On 15 July 2017, Project Lawyers published an article on the proposed introduction of Part 11 of the Strata Schemes Management Act 2015. Now that Part 11 has been introduced, owners corporation and developers should familiarise themselves with the requirements of the strata defects regime.
Strata Defects Regime has commenced
The strata defects regime under Part 11 of the Strata Schemes Management Act 2015 for high-rise strata residential buildings in New South Wales commenced on 1 January 2018. (The regime does not apply to building work if the relevant building contract was entered into before 1 January 2018, regardless of when the building work commenced.)
The strata defect regime imposes:
- an inspection scheme by an independent building inspector, and
- a compulsory 2% building bond payable by the developer to cover any defects in the building work.
Application of the Strata Defects Regime
The strata defects regime only applies to the original construction of a strata scheme of four or more storeys. (That is, the regime does not apply where the building work is required to be insured under the Home Building Act 1989.) The regime applies to residential building work, or work on any part of a mixed-use strata building that includes a residential component.

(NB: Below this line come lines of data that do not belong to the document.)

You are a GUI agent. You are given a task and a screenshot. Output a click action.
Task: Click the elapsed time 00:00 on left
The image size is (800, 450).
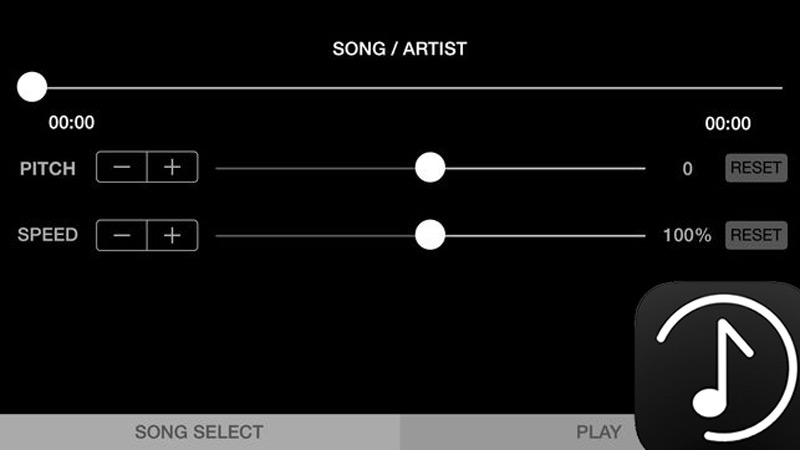tap(72, 123)
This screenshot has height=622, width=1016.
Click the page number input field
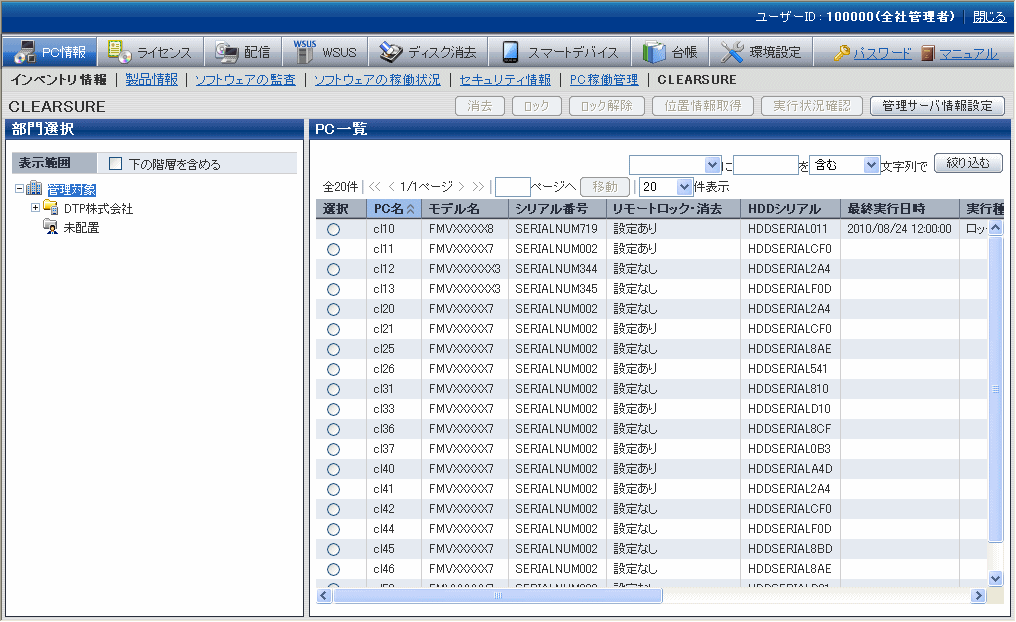pyautogui.click(x=512, y=186)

The developer must appoint a building inspector to carry out interim and final inspections of, and to report on, the building work. The developer must not appoint a building inspector unless the appointment is approved by a resolution at a general meeting of the owners corporation. If the proposed building inspector is or was in the previous 2 years employed by, or a contractor of, the developer, the developer must disclose that fact to the owners corporation before the owners corporation determines whether or not to approve the appointment.
If a developer does not appoint a building inspector in breach of their obligation to do so, the Commissioner for Fair Trading, Department of Finance, Services and Innovation (referred to as the ‘Secretary’ in the Act) may do so instead.

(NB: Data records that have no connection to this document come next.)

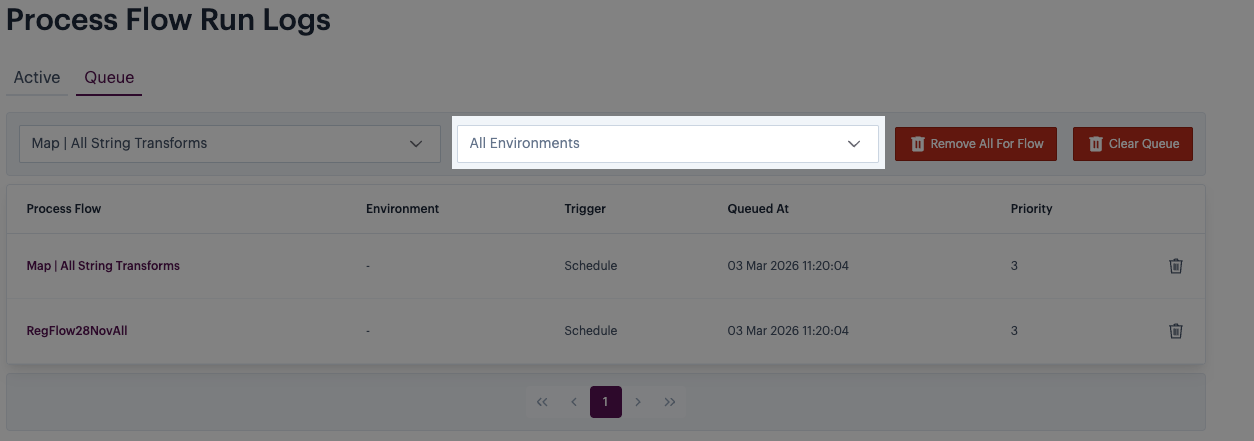
Task: Jump to last page of queue
Action: 670,402
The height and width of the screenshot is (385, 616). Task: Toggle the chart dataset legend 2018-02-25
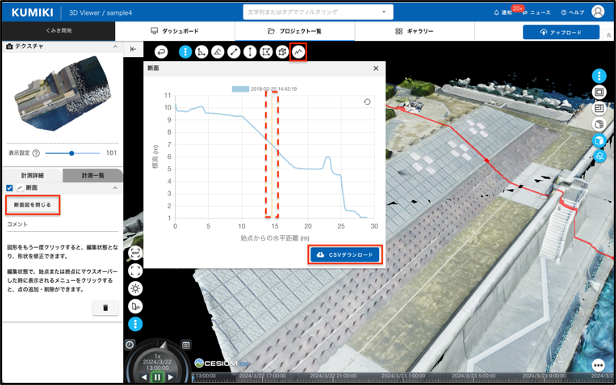coord(264,89)
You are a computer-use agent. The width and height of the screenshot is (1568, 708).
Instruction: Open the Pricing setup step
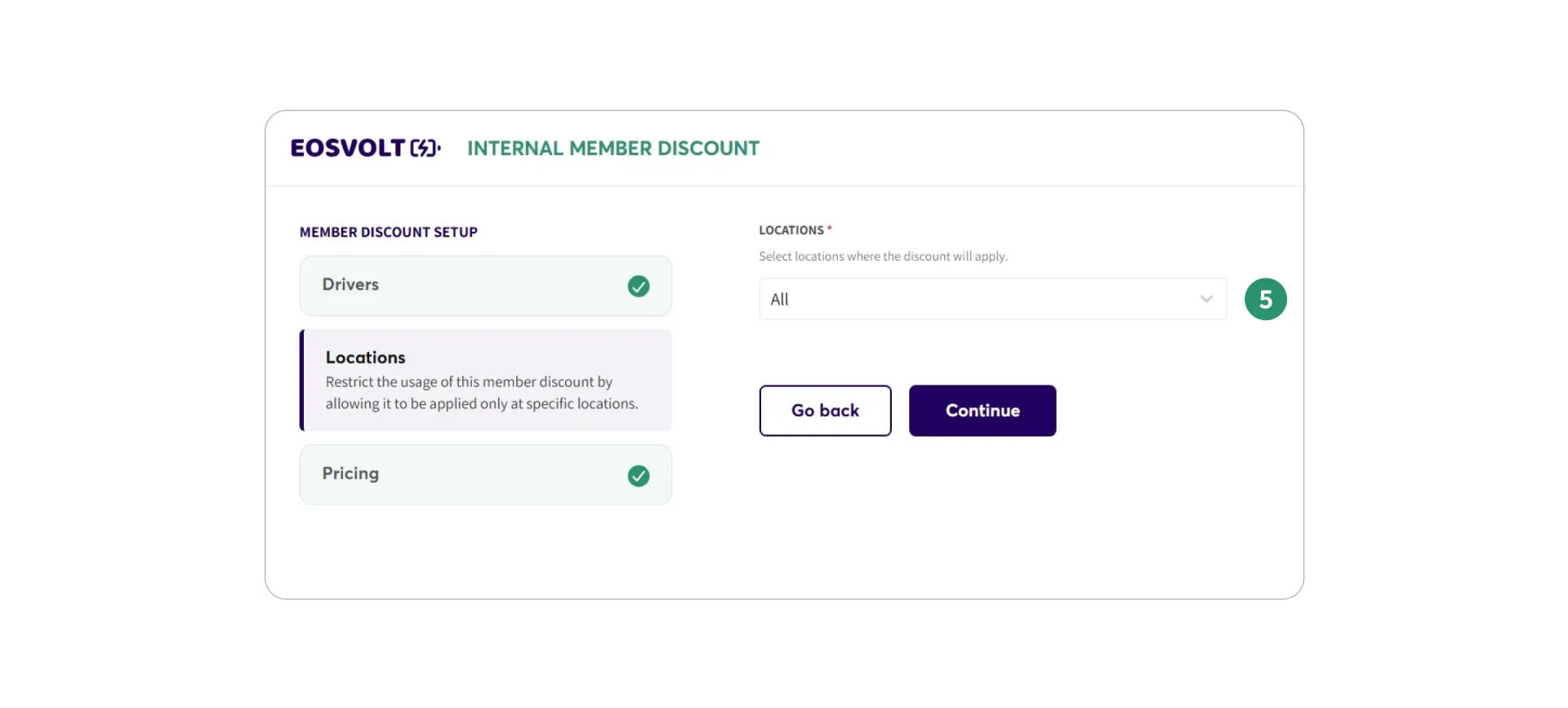[485, 474]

Building inspection reports
The building inspector must inspect the building work and provide an interim report not earlier than 15 months and not later than 18 months after the completion of the building work.
No later than 18 months after completion of the building work, the developer must arrange for the building inspector who carried out the interim report (unless they are unavailable), to carry out a final inspection and provide a final report on the building work. The final inspection is to be carried out and the final report is to be provided not earlier than 21 months and not later than 2 years after the completion of the building work.
The final report must not contain matters that relate to defective building work not identified in the interim report, other than work arising from rectification of defective building work identified in the interim report.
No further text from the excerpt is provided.